**WORK TO COMPLETE**
Please write out all of the records below word for word, leaving the pictures out of your answer.

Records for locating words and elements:
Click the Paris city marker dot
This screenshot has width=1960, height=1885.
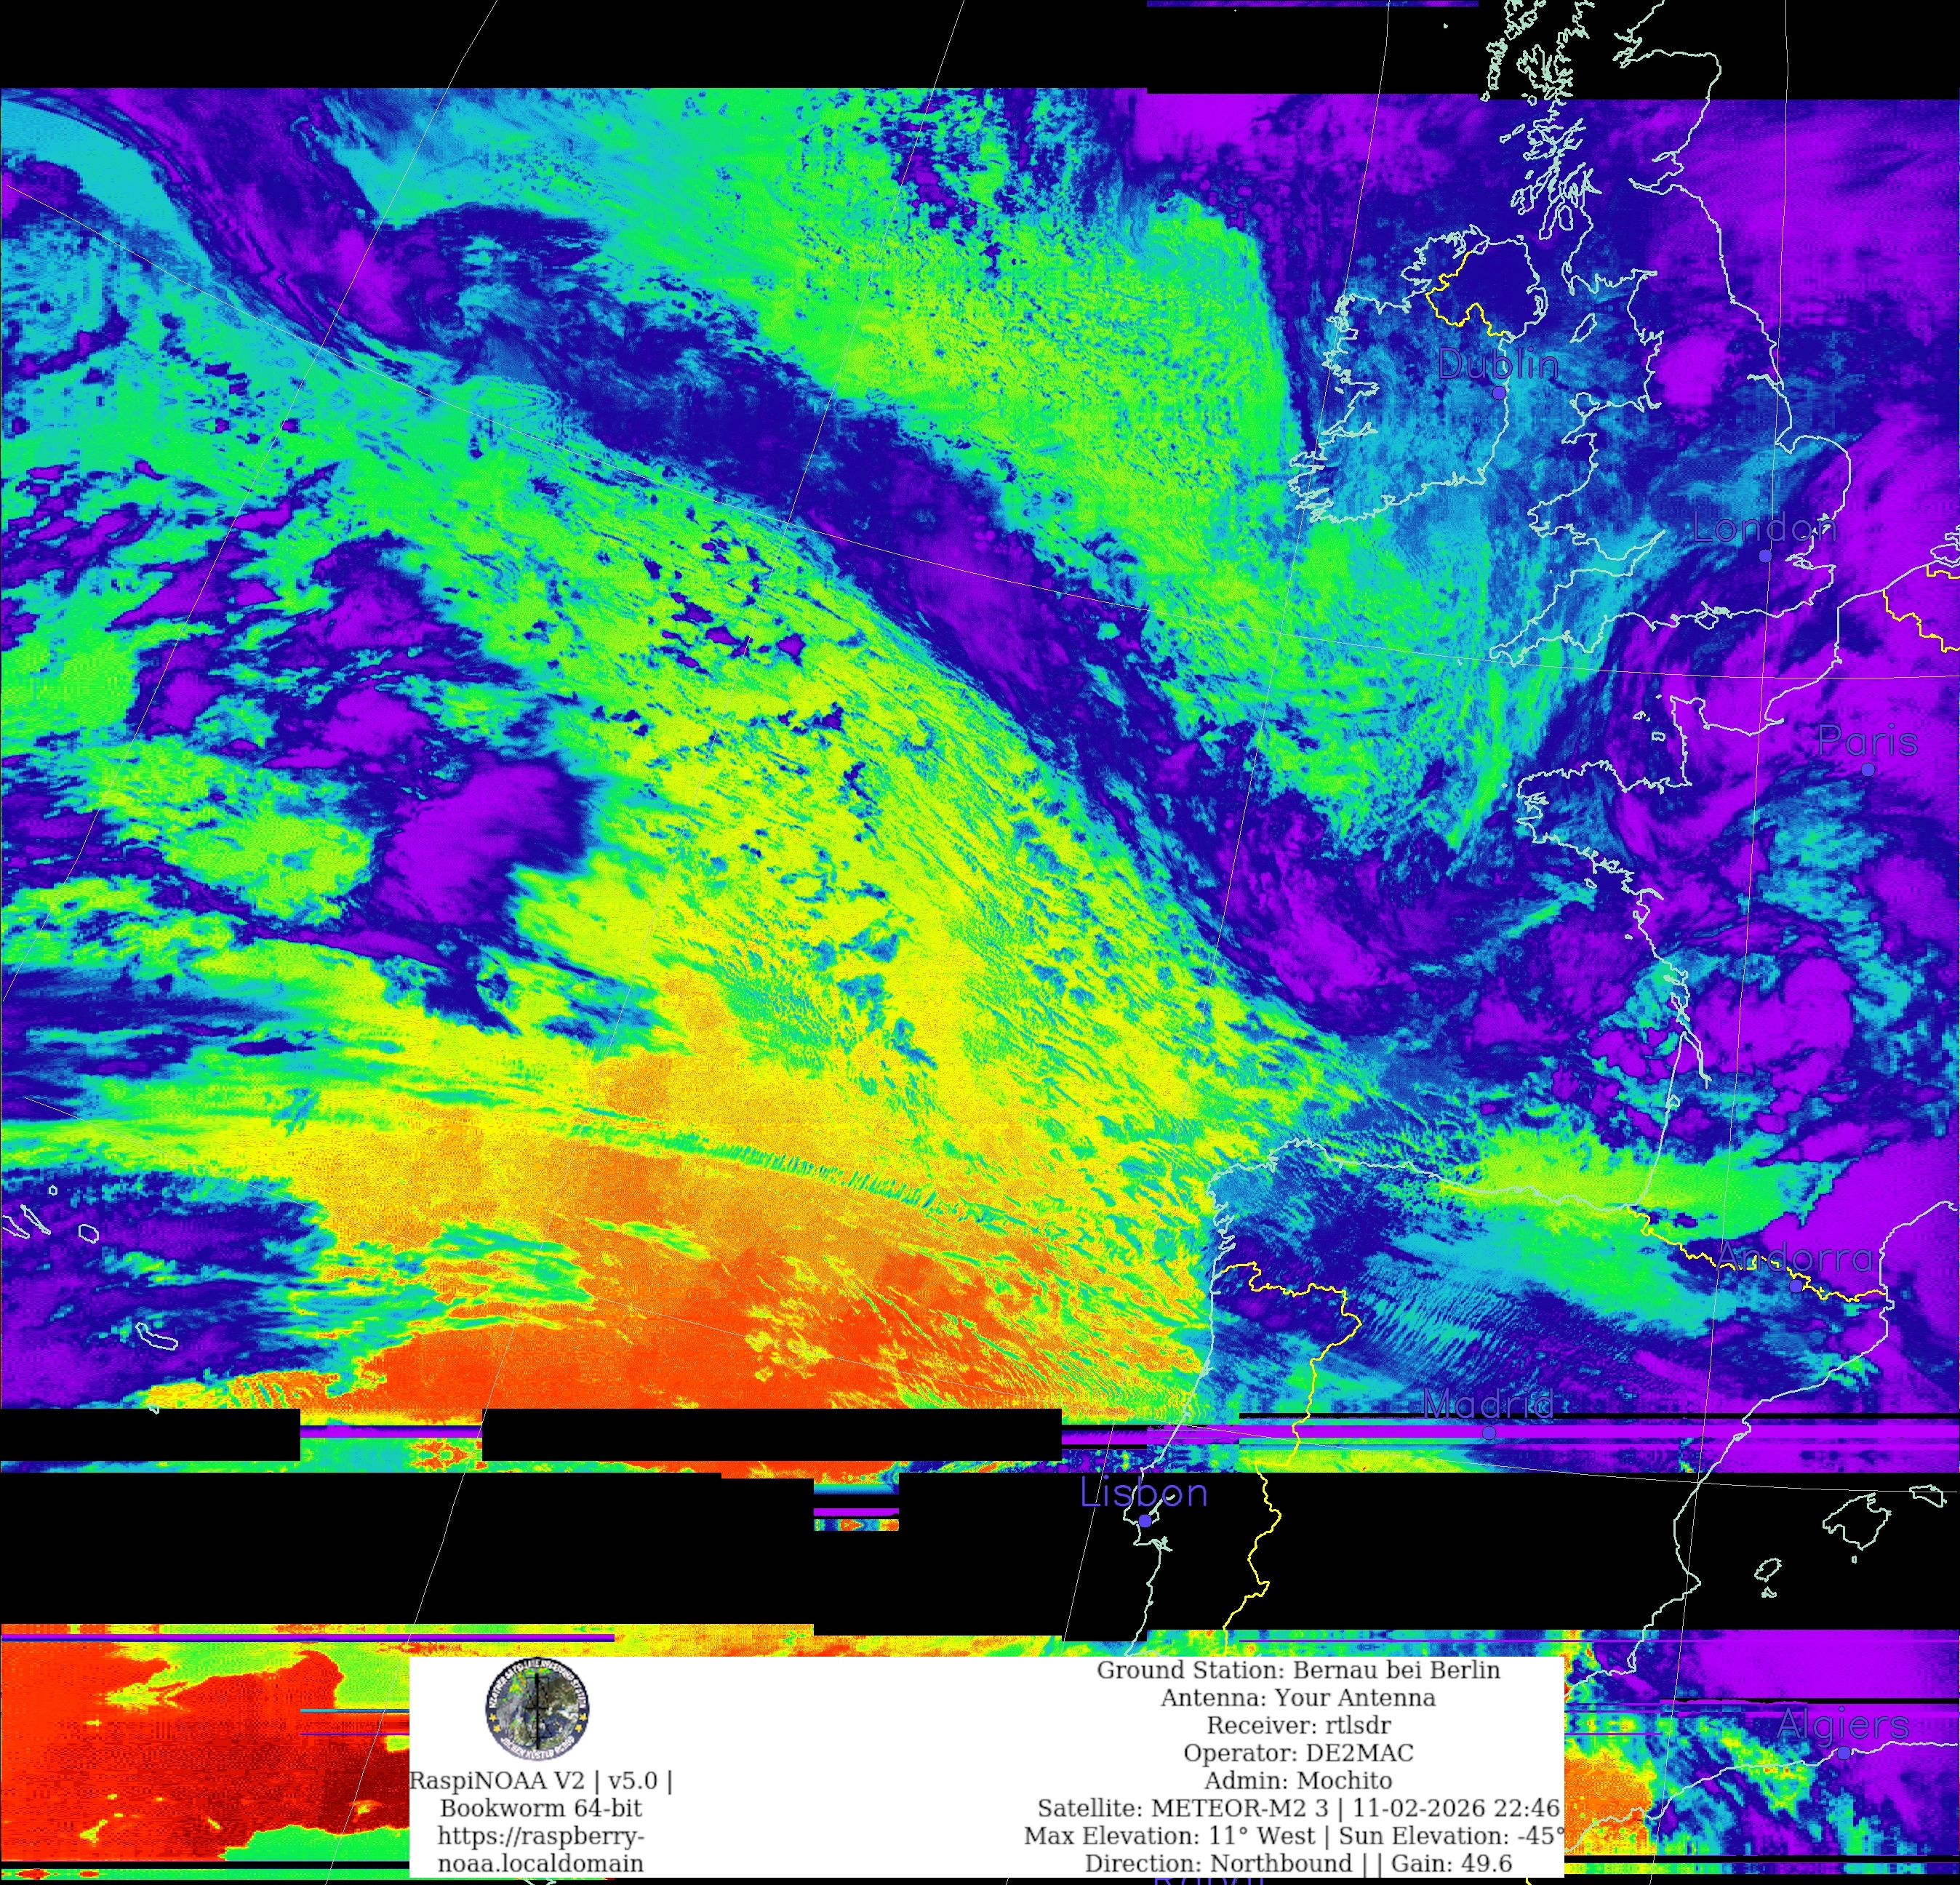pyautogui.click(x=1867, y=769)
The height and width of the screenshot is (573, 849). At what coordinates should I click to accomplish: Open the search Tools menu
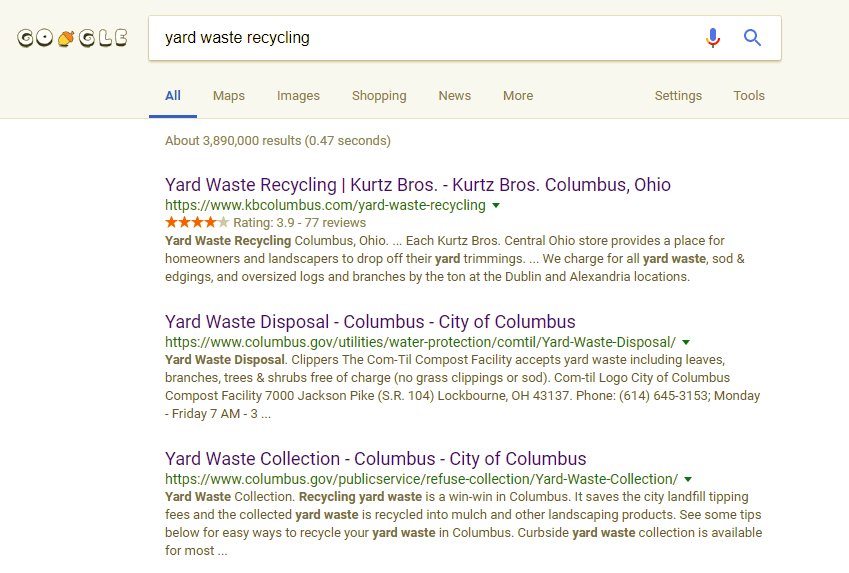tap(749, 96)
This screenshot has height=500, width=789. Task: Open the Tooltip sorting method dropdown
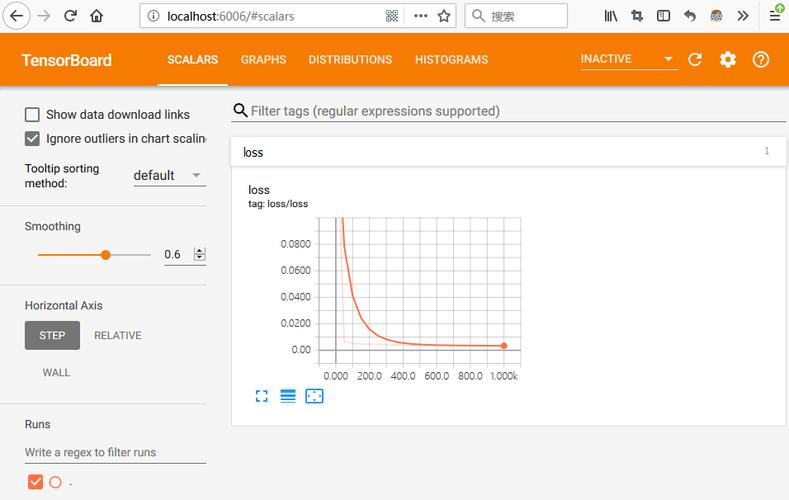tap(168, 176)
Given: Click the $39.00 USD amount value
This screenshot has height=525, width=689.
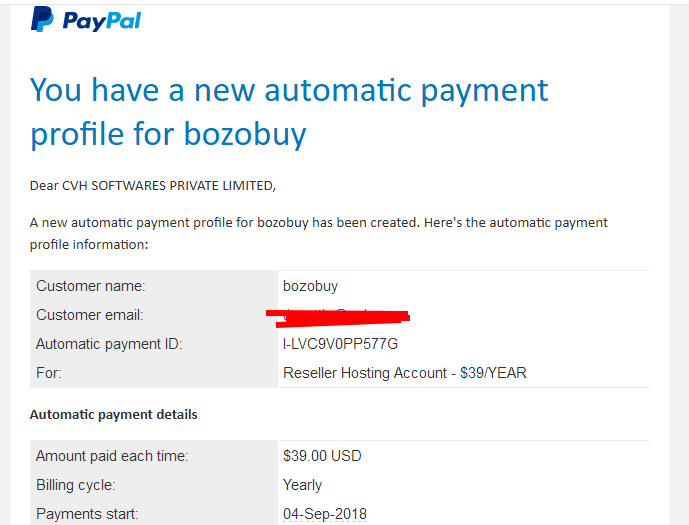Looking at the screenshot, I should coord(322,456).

**FINISHED TASK**
Click the Paris city marker dot
This screenshot has width=1960, height=1885.
pyautogui.click(x=1867, y=769)
The height and width of the screenshot is (573, 849). At what coordinates should I click to accomplish: Open the search Tools menu
tap(749, 96)
This screenshot has height=500, width=789. Task: Open the Tooltip sorting method dropdown
tap(168, 176)
Given: Click the $39.00 USD amount value
This screenshot has height=525, width=689.
Looking at the screenshot, I should coord(322,456).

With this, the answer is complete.